This project was born when, in the middle of a research about India in preparation for a trip, I came across - on Instagram - the portrait of an albino girl, named Namira, photographed on a suburban train in Mumbai. This is a beautiful angel portrayed by an Indian photographer who usually posts photos of subjects encountered on trains. I fell madly in love with her, and I tried to get more news about her. Unfortunately I did not get answers from the photographer, immediately contacted by me. I did not lose my heart, even in the face of looking for a person I knew only the name of, in a city of 21 million inhabitants. I also knew that she could only see at night; in fact, albinos almost always have problems with sight.
This is where the project began, which started out as a sort of "Looking for Namira", but it soon developed in other directions as well.
The albinos have a great visual appeal, a particular beauty, but they are marginalized, victims of prejudice and ridicule, because of their skin, and they are not easy to approach.

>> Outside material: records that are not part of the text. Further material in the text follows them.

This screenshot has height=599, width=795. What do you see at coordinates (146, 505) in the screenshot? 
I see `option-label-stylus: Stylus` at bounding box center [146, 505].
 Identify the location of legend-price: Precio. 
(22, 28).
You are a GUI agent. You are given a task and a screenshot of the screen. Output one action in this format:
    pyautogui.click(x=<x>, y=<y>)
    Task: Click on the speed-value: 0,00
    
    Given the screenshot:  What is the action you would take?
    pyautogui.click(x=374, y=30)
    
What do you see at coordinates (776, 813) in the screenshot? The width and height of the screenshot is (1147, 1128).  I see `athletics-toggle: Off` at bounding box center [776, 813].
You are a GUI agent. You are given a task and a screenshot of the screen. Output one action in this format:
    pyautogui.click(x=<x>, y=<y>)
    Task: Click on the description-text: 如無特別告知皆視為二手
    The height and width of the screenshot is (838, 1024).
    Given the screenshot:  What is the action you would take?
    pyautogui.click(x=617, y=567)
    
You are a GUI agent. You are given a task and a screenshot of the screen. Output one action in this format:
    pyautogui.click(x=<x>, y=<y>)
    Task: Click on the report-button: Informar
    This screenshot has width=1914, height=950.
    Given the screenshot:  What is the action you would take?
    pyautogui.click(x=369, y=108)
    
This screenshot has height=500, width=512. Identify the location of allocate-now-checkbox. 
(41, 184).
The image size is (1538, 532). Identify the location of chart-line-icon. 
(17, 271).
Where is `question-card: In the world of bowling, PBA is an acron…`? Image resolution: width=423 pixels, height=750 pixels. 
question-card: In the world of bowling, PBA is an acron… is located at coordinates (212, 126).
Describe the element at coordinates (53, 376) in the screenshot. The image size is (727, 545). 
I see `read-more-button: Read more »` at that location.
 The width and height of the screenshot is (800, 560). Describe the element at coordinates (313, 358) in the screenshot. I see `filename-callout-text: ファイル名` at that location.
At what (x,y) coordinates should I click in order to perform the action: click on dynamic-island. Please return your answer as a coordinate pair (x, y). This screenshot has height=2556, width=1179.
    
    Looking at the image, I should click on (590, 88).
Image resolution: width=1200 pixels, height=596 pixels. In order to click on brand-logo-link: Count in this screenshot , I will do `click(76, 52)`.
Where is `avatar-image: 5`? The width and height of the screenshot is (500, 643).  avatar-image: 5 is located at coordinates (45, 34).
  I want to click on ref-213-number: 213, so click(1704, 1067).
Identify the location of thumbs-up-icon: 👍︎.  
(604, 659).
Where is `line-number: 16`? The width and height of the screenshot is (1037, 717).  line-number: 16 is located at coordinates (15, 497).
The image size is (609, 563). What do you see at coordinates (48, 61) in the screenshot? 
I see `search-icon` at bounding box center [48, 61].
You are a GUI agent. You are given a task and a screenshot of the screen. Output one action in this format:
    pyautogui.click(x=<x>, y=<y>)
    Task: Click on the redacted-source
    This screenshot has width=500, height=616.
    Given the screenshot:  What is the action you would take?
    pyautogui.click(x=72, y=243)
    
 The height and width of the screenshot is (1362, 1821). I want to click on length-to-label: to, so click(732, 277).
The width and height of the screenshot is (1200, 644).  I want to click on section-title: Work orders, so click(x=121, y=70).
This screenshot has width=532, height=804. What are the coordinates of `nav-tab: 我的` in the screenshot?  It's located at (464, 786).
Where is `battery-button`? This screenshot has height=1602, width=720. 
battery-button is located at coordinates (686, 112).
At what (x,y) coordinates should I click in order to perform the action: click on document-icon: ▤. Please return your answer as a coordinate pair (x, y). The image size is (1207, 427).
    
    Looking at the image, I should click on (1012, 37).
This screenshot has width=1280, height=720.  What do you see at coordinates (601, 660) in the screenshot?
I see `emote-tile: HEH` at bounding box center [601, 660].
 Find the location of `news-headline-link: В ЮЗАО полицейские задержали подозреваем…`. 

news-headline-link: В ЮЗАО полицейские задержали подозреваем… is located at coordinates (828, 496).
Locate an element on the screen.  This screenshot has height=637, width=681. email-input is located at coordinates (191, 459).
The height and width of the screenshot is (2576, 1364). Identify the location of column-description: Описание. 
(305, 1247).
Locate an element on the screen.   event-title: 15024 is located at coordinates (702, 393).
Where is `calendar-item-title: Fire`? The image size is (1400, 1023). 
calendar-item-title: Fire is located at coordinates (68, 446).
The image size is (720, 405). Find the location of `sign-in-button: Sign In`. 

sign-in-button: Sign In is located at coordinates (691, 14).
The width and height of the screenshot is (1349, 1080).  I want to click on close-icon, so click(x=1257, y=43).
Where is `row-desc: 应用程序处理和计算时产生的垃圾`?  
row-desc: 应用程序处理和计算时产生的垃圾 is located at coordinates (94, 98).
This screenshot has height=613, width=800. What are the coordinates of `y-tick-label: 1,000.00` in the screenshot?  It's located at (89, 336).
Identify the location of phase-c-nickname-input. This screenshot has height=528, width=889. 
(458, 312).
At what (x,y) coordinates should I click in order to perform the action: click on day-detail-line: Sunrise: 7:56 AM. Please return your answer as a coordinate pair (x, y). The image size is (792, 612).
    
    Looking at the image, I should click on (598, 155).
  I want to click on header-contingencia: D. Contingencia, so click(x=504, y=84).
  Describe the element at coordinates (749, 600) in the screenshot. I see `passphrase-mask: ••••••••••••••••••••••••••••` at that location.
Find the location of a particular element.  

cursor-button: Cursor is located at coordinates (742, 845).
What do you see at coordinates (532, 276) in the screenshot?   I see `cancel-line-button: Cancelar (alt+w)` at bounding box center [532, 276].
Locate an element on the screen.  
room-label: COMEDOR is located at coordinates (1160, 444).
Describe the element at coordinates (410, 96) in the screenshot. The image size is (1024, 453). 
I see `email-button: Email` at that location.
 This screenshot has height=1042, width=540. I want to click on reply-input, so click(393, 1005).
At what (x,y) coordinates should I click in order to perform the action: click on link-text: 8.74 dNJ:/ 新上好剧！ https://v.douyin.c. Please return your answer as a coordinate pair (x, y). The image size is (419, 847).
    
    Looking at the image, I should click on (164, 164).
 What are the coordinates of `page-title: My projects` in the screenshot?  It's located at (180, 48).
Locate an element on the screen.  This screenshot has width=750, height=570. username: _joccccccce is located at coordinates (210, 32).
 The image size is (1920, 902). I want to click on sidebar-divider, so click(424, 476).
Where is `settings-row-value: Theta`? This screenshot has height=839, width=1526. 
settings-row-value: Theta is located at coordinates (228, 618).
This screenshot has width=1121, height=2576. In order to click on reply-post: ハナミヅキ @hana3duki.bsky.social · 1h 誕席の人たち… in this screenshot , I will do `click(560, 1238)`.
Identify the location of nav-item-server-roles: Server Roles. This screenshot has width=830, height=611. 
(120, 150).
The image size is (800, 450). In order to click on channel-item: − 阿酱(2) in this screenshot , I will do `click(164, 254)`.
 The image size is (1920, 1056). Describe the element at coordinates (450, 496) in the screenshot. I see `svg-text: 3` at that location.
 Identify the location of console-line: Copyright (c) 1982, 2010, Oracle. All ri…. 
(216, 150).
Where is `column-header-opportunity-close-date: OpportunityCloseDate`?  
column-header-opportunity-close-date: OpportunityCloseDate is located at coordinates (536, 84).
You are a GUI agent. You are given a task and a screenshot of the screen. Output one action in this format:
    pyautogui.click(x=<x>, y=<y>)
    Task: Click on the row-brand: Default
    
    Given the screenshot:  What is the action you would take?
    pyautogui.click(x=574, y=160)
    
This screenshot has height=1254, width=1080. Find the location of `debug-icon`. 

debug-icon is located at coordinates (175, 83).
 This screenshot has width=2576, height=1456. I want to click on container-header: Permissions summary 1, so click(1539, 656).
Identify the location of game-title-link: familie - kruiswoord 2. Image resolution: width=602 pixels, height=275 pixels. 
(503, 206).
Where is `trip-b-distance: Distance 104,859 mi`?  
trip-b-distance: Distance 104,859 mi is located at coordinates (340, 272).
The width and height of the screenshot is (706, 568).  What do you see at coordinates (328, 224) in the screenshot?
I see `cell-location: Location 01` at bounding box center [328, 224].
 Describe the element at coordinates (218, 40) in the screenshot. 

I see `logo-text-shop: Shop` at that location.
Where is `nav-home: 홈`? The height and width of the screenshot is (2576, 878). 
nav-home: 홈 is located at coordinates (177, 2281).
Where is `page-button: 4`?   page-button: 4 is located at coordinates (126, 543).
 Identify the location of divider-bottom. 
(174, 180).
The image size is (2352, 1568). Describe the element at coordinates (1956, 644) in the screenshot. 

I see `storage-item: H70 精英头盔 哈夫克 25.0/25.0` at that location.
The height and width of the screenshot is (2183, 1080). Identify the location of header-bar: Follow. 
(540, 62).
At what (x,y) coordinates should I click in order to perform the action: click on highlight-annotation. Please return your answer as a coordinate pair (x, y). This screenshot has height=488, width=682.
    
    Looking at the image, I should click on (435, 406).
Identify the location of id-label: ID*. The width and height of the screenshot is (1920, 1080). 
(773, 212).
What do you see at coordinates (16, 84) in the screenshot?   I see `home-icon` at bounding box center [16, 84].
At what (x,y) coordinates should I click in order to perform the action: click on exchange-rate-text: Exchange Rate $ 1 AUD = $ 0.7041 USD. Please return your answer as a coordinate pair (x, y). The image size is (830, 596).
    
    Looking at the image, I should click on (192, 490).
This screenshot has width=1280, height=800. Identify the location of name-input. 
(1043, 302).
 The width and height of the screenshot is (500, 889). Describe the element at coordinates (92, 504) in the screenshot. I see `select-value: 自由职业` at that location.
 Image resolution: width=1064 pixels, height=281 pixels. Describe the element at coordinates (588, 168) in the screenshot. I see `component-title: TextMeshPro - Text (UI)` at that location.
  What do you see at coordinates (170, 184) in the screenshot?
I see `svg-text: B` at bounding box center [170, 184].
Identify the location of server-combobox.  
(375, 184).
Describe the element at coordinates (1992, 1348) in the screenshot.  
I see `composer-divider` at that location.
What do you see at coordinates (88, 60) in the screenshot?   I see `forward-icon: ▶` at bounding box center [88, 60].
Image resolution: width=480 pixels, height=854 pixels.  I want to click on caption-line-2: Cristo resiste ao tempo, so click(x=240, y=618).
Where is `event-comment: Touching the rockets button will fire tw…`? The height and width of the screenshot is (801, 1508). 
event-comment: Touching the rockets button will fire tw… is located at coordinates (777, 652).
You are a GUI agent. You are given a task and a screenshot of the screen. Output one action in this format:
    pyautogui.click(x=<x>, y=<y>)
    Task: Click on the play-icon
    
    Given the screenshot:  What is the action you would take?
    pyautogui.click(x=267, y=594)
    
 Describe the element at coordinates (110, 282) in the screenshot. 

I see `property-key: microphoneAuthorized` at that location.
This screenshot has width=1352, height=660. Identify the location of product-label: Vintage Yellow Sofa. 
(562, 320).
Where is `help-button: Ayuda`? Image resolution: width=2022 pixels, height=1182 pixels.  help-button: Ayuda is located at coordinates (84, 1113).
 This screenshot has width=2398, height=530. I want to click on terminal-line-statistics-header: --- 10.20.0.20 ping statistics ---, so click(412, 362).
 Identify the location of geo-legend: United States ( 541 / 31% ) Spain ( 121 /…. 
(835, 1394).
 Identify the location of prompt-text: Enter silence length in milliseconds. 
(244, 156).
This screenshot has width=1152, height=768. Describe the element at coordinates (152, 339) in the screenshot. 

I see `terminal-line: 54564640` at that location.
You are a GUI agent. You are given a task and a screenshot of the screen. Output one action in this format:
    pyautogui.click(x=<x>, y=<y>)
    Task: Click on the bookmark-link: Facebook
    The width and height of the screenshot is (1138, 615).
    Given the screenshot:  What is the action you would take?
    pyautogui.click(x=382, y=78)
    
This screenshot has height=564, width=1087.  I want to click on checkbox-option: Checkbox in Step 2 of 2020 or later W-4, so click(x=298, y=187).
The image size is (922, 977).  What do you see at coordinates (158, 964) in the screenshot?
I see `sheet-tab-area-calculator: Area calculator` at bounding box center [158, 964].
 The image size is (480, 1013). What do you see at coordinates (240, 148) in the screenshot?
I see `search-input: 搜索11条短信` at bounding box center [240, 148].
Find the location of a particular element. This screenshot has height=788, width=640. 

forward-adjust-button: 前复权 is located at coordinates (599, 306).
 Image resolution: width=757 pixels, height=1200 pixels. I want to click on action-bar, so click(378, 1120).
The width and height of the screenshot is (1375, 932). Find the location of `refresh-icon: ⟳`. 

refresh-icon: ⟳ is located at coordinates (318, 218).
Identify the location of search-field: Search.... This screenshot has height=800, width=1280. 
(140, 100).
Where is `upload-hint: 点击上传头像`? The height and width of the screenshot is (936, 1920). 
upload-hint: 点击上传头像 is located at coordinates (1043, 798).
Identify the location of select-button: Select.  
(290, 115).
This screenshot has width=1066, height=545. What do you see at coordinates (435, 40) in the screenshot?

They are shy and suspicious, women are tormented by the fear of not being able to get married.
This fate of marginalization also affects women who are victims of a particularly odious form of violence, widespread in the Indian subculture: the attack with acid. Often for trivial reasons, women are thus punished by people well known (almost never by strangers): scarred forever, almost killed, and rejected by society. Their skin is melted, and if you do not intervene in time, they come to lose sight and hearing. A few steps forward has been made over the years to try to stem the phenomenon, but it still remains widespread, due to the ease with which the acids are found in the markets, the sensation of impunity by the perpetrators, and the condition of substantial inferiority of the woman. Now, several women who have suffered the attack and who will always carry the marks on their skin, raise their voices and make themselves heard. They are the so-called fighters, witnesses who talk to the media and the general public around the country to tell their stories. They do not want to be called victims, but survivors. I've known many of them, thanks to my researches on social media. In particular, I came into contact with a meritorious enterprise in Agra, the city of Taj Mahal, where a coffee (the Sheroes Hangout) was built, run entirely by girls who suffered this kind of violence, which proudly show and make testimony of their condition. In this way they have recovered full dignity, that which their torturers had wanted to take away from them.